Cocoa-Marzipan Pound Cake
From David Lebovitz’s The Great Book Of Chocolate
Yield: two 8 1/2×4 1/2 inch pound cakes
Baking time: about 45 minutes
7 ounces almond paste (see notes)
1 cup sugar
1/2 teaspoon almond extract
1 1/2 cups all-purpose flour
1/2 Dutch-process cocoa powder (I like Droste)
1 teaspoon baking powder
1/2 teaspoon salt
1/2 pound unsalted butter, at room temperature
4 large eggs, at room temperature
1/2 cup milk
Instructions
You will need either a stand or handheld mixer to bake this cake.
Preheat the oven to 325F
Butter and flour two 8 1/2 by 4 1/2 loaf pans
In a stand mixer fitted with the paddle attachment (or use a handheld mixer and a large bowl), mix the almond paste, almond extract, and sugar until almond paste breaks down and blends with sugar. This will happen quickly.
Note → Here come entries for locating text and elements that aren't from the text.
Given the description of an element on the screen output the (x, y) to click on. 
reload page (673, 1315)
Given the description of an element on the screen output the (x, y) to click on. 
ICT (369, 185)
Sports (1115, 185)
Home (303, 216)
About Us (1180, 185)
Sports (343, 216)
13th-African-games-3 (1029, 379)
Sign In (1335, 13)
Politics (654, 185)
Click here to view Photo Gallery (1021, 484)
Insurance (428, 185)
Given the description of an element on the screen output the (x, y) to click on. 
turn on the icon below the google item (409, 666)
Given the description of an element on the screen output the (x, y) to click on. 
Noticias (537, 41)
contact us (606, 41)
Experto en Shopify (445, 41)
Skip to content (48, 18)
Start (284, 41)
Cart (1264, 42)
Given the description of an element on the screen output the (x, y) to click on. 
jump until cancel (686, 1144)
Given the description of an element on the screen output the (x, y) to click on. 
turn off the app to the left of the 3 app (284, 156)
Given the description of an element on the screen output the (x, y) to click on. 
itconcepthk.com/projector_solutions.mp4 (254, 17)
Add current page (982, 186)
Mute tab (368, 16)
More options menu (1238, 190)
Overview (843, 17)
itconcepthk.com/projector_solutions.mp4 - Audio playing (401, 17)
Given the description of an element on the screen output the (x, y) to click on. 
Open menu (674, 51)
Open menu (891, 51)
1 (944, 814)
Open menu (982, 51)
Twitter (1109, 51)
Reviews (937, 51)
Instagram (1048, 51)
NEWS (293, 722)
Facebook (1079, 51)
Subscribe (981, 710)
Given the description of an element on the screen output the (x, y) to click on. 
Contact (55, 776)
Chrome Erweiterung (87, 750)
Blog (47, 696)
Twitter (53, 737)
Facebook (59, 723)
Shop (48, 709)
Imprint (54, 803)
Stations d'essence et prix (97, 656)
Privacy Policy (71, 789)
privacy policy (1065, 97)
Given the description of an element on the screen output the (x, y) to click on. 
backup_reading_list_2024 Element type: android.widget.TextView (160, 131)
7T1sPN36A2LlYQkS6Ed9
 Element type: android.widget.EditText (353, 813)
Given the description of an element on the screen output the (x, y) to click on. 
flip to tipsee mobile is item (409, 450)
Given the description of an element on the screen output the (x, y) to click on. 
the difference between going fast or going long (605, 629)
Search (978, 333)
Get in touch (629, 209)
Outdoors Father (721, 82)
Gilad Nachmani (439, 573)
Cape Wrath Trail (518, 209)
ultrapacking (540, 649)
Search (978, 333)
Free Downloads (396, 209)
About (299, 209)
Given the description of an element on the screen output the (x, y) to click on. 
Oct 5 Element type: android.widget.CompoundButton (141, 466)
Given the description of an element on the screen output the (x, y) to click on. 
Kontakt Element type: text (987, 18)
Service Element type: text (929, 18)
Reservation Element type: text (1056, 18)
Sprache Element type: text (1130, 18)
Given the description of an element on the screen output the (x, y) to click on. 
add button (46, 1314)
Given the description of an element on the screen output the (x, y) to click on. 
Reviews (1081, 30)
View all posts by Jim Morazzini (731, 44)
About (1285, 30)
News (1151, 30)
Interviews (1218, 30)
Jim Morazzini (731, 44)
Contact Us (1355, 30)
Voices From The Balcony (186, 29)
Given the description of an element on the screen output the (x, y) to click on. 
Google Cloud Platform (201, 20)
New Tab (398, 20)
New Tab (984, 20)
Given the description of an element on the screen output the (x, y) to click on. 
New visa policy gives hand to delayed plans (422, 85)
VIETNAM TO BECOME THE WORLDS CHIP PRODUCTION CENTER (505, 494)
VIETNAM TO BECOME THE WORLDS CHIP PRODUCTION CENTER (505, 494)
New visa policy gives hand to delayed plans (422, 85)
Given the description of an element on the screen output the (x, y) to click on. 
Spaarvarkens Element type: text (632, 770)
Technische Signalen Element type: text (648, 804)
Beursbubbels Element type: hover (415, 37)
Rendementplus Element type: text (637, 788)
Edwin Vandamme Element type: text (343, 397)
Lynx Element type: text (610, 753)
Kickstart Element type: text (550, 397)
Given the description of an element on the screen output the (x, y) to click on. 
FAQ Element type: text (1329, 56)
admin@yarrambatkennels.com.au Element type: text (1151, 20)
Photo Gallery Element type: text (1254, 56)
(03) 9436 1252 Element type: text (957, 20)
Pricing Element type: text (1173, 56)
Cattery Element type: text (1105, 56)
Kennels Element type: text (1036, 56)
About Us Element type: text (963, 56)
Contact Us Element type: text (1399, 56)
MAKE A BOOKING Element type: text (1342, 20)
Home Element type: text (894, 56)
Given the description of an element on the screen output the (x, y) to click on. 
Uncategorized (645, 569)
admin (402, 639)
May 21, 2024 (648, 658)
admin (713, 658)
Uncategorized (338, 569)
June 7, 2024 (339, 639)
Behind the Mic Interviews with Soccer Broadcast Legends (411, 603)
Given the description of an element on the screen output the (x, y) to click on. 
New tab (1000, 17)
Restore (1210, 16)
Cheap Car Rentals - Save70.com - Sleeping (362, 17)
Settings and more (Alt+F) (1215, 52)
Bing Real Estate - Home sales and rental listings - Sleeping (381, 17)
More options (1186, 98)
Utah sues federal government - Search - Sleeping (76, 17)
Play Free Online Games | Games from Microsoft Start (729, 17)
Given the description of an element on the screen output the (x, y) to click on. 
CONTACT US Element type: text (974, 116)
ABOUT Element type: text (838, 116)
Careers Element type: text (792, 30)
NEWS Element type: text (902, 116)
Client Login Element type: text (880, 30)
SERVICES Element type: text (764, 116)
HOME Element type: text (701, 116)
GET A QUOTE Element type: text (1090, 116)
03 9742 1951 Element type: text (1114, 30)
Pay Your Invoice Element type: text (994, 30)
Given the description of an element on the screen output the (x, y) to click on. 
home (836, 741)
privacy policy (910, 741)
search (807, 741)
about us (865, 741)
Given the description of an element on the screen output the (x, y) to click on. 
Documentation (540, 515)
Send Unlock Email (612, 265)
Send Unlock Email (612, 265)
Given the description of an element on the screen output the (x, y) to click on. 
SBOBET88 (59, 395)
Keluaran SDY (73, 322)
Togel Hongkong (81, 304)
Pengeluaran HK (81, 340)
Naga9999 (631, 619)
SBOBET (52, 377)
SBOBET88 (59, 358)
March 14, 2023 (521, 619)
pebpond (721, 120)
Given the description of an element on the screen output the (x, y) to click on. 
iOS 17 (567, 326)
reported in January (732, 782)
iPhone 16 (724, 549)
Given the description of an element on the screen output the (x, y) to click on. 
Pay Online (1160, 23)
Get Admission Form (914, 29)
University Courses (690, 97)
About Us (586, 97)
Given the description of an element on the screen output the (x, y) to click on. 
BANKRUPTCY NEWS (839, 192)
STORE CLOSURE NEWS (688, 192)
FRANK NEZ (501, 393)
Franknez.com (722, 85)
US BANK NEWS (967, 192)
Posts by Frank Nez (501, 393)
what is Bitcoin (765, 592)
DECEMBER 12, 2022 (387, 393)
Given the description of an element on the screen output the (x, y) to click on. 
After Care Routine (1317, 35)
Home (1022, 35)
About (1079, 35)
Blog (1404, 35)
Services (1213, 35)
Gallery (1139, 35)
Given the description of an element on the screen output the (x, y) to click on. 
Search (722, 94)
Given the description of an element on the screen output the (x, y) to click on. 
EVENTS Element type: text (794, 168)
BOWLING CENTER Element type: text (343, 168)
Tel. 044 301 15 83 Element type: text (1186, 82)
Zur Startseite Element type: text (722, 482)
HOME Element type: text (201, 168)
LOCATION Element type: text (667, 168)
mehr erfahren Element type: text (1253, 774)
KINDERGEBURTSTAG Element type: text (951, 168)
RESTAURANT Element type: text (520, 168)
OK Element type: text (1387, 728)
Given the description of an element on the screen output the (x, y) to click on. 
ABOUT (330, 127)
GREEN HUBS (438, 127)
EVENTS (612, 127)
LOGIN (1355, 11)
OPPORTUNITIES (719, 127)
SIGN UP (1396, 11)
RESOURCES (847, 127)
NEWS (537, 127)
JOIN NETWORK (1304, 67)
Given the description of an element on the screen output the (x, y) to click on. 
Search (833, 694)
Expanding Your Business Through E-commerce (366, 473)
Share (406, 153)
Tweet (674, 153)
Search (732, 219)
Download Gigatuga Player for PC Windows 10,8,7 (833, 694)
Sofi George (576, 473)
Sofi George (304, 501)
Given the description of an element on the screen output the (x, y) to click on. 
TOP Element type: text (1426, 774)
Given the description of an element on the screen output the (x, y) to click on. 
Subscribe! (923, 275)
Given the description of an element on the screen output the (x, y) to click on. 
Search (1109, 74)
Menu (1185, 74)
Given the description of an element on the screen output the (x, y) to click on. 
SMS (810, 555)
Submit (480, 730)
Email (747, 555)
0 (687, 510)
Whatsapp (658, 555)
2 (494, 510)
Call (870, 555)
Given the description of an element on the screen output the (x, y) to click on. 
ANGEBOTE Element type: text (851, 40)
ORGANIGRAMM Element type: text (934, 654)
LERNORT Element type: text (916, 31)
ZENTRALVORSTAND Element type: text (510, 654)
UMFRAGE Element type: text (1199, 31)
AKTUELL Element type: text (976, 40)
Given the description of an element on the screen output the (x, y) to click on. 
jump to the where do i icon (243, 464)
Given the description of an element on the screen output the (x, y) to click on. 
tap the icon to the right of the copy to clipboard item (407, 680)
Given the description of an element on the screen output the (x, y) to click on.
In a large bowl, sift flour, cocoa, baking powder, and salt. I hate sifting and use a large whisk instead.
Returning to the mixer, add butter, beating until mixture is fluffy. This can take 4-5 minutes. Scrape down sides of bowl with spatula if necessary.
Add eggs one at a time, allowing each to completely blend before adding the next. Scrape down bowl with spatula if necessary.
Stir in half the dry ingredients, scraping bowl with spatula if necessary. Add the milk, then add the remainding dry ingredients.
Divide batter evenly between pans. I find this easiest to do with a large metal spoon and a clean spatula.
Smooth tops of cakes and slide into oven.
Bake cakes for 45 minutes, or until a tester comes out clean.
Cool cakes on wire rack before turning out.
Lebovitz recommends wrapping cakes with plastic wrap and allowing them to rest overnight before slicing so flavors can develop.
Cakes will keep at room temperature, well wrapped, for three days. Double-wrapped, cakes may be frozen up to three months.
Variations:
Lebovitz suggests scattering 2/3 cup sliced almonds atop the unbaked cakes just before baking.
Lebovitz also offers a syrup for the finished cakes: Bring 2/3 cup Amaretto and 3 tablespoons honey to a boil. Pour over cakes before removing them from their respective pans.
I scattered confectioner’s sugar over the baked, cooled cakes. A little cocoa would vanish on the dark surface but taste good.
Notes:
Almond paste and marzipan are not the same foodstuff. Marzipan has more additives. You want pure almond paste. Odense brand, sold in 7-ounce tubes, is expensive but worth every penny. High-end markets sometimes sell almond paste in their chiller cases as well.
It’s crucial that your butter and eggs be at room temperature before you bake. There are scientific reasons for this. And my degree is in English. But I used to be a terrible baker, and one reason was I never gave butter adequate time to warm. Unless your kitchen is over 90F, take the butter out at least four hours before baking. Eggs must also be at room temperature; if you are concerned about egg safety, warm them by placing them in gently (!) heated water. Be careful not to cook them.
I used half-and-half, an American product comprised of half cream, half whole milk, instead of milk, and it worked fine.